Rows from a dataset

--- Start ---

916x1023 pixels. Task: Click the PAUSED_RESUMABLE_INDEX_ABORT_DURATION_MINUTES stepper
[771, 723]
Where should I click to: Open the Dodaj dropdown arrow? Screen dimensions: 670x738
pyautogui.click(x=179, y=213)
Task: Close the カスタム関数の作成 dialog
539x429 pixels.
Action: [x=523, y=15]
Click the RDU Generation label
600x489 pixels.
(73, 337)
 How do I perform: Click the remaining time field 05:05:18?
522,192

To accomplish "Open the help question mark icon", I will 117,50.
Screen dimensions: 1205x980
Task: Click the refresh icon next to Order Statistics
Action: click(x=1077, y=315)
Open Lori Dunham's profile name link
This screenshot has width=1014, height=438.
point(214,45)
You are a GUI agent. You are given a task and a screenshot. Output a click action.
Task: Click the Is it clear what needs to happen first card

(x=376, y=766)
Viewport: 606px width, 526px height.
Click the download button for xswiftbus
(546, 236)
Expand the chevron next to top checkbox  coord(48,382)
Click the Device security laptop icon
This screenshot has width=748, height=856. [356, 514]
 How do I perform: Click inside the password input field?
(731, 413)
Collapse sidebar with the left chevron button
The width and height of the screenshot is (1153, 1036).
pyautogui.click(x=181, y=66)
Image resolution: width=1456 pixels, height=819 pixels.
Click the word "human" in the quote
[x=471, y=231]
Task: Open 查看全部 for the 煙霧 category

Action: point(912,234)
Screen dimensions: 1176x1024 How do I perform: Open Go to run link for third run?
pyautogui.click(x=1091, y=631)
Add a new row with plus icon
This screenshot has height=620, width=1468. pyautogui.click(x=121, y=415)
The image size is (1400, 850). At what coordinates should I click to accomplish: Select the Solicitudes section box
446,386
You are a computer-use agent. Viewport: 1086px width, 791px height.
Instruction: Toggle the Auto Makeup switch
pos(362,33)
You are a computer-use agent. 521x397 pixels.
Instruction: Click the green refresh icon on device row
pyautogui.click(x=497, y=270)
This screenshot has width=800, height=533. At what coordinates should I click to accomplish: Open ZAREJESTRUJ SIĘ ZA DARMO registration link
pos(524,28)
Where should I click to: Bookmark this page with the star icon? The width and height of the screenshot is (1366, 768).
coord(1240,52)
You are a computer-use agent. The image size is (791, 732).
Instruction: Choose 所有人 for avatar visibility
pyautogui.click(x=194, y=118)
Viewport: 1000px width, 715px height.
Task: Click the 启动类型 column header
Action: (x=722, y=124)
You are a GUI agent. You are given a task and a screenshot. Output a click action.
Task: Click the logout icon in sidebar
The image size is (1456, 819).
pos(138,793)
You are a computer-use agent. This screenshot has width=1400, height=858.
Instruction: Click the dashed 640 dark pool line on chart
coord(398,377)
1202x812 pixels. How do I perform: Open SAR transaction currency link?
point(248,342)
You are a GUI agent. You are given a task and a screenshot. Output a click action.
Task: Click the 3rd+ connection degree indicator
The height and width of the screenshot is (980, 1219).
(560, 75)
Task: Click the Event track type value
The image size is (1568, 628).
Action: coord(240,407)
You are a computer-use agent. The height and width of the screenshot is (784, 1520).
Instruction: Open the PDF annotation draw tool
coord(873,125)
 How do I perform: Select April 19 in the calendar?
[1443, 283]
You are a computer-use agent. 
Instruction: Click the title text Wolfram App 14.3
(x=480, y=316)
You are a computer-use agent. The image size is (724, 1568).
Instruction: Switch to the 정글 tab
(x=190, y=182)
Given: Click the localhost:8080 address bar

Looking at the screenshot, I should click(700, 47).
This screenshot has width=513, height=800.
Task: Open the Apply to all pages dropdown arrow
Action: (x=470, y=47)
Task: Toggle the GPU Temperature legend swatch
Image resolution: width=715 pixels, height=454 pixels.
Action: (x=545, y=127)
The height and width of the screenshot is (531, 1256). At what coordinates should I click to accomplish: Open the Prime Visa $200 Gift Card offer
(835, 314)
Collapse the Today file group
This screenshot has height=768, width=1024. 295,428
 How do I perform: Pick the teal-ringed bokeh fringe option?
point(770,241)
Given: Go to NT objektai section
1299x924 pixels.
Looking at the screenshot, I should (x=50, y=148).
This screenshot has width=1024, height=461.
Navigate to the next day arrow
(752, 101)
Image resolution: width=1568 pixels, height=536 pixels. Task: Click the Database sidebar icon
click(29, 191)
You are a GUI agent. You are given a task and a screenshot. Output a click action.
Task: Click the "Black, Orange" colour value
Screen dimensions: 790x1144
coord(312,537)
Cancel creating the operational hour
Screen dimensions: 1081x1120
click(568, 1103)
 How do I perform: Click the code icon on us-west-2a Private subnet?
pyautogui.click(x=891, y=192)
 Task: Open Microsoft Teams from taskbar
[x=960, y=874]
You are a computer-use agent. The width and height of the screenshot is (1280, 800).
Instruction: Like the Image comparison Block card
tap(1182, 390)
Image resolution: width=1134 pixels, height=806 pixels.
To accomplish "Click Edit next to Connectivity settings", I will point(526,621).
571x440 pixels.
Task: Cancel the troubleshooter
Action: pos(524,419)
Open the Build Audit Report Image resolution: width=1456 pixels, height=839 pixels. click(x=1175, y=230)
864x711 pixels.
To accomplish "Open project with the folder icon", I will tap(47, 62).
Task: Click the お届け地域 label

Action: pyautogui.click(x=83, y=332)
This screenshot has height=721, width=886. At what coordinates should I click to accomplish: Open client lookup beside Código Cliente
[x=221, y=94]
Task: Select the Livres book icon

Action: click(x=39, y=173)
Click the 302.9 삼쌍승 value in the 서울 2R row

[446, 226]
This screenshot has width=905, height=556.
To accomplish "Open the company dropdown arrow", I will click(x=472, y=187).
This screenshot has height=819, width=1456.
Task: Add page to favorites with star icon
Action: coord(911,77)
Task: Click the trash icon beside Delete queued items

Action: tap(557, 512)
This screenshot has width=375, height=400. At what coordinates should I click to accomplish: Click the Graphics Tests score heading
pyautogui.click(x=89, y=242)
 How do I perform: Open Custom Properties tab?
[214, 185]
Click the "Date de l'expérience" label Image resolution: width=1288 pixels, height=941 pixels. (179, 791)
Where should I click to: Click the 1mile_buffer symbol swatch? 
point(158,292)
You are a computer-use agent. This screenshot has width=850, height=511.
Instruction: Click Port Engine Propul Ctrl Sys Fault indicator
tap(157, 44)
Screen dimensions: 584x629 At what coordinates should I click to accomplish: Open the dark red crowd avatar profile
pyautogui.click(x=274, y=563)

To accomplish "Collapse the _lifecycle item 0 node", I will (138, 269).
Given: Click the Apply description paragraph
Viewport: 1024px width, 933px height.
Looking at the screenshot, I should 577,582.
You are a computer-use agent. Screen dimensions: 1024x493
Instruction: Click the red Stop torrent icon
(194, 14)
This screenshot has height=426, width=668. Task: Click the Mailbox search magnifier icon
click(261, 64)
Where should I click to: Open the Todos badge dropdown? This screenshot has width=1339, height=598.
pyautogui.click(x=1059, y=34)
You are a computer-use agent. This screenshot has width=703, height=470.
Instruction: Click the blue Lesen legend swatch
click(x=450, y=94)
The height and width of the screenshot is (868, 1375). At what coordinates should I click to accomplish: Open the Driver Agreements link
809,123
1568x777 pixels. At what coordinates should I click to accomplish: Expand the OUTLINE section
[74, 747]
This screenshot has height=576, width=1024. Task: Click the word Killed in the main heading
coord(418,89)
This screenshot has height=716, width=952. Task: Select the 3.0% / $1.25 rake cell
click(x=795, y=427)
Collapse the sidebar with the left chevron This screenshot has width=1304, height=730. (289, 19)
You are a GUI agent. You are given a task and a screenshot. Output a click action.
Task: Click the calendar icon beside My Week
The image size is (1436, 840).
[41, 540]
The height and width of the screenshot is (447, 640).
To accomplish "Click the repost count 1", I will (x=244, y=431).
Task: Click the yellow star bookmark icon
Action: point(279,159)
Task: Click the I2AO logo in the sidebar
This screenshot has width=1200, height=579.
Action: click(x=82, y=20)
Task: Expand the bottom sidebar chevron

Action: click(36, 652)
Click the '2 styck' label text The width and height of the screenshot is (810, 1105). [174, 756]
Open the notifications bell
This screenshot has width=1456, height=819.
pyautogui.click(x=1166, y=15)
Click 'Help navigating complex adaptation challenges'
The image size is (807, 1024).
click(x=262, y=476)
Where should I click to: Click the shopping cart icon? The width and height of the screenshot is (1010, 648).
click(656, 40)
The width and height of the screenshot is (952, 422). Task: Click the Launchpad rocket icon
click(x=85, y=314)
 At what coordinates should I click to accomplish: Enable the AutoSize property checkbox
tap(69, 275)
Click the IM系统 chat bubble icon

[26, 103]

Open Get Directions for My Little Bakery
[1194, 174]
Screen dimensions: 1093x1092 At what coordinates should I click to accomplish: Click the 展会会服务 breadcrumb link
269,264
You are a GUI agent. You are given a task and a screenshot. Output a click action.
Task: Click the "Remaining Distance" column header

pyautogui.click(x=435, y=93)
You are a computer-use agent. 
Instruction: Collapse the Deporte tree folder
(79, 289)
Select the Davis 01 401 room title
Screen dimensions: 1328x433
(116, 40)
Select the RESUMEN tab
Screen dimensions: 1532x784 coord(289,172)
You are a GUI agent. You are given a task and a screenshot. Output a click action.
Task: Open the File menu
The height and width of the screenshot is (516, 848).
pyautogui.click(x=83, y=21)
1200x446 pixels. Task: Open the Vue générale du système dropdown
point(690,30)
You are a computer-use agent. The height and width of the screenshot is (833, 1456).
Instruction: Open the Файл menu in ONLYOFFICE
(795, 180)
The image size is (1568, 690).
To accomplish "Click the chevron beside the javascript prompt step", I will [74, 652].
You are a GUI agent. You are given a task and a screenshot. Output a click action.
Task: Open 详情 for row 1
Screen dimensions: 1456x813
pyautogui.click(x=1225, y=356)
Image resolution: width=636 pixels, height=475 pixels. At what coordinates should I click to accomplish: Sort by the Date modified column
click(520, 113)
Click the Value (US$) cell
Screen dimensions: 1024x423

--- End ---

### [PROBLEM DETAILS]
Locate each line in the items above that contains the word "cell" and copy those lines, treating uppercase and lowercase as different.

### [FINISHED TASK]
This screenshot has height=716, width=952. Task: Select the 3.0% / $1.25 rake cell
Click the Value (US$) cell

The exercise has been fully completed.